Rawiri Paratene as Exester in Henry V at the Pop-Up-Globe theatre earlier this year.
Rawiri Paratene as Exester in Henry V at the Pop-Up-Globe theatre earlier this year.

6. You're 63 now. Have you taken the doctors' advice to slow down a bit?

I have. Since coming home a year ago, I did Purapurawhetu and then didn't work for a long time. Well, I did write a draft stage play and a treatment for a feature film and I went down to Wellington to do Tuwhare with Charlotte Yates and I did the Pop Up Globe in Auckland. I do plan to retire at some stage.

7. You're directing Briar Grace-Smith's classic When Sun and Moon Collide for the Auckland Theatre Company. Who will the play appeal to?
It's a thriller set in a small town in the middle of nowhere. It will appeal to young people because it's got a fabulous young cast. It's quite funny too. People who don't like long plays should come. It's really tightly written and a lot happens in a short time.

8. This week marks the start of Mataraki, the Maori New Year. What do you know about it?
I don't know a lot because it's only been revived in the last decade or so but like everyone, I'm learning. I like that it's in the middle of the year. It's just such a natural thing that as the days get longer we refresh and renew, acknowledge blessings and move on to the next year. I look forward to when the whole country embraces it.

9. When did you become involved in Maori activism?
I was awakened politically when I was at Hillary College by young irreverent teachers like Warren Lindberg and Ian Kahurangi Mitchell. I went to the Young Maori Leaders Conference and heard people like Ranginui Walker, Patu Hohepa and Sid Jackson. I carried their influence to Wellington, which in 1972 was a very politicised city with mobilisation against the Vietnam War. Tama Poata became a huge influence.
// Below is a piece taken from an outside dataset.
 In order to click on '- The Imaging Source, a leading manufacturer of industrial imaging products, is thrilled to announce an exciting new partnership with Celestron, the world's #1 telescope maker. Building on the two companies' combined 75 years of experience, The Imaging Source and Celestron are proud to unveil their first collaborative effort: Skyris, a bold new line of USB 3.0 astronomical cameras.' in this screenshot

10. How did you become president of the Wellington branch of Maori activist group Nga Tamatoa?
I founded the branch in 1972. There were four of us at our first hui in my Tasman St flat. At the next meeting there were eight so I sent out a press release saying our membership had doubled. We decided to have a Maori Language Day. Together with the Maori students group we managed to have it held all over the country on 14 September 1972. We were all young kids but we convinced the TV news and weather presenters to say some words in te reo, just things like kia ora which the viewing public found really offensive. The highlight was presenting the Maori Language Petition to Parliament with 30,000 signatures calling for te reo to be offered in schools.

11. Your daughter Marama Davidson is now a Green MP. How did you meet her mum, Hana Te Hemara?
In the run up to the 1972 election, Nga Tamatoa's objective was to lift the profile of Maori issues so we set up a tent embassy on the grounds of Parliament. Hana was one of the many that joined us in support. So we met, literally, on the steps of Parliament and now our baby's up there walking those steps every day. I'm very proud of Marama.

12. Has New Zealand progressed with bilingualism as much as you'd hoped back in the 70s?
No, I would've hoped that Maori was a core subject in primary schools along with English and maths. I still hope that New Zealand will become truly bilingual and I think we can before I cark it.

When Sun & Moon Collide, ASB Waterfront Theatre, June 20 to July 6.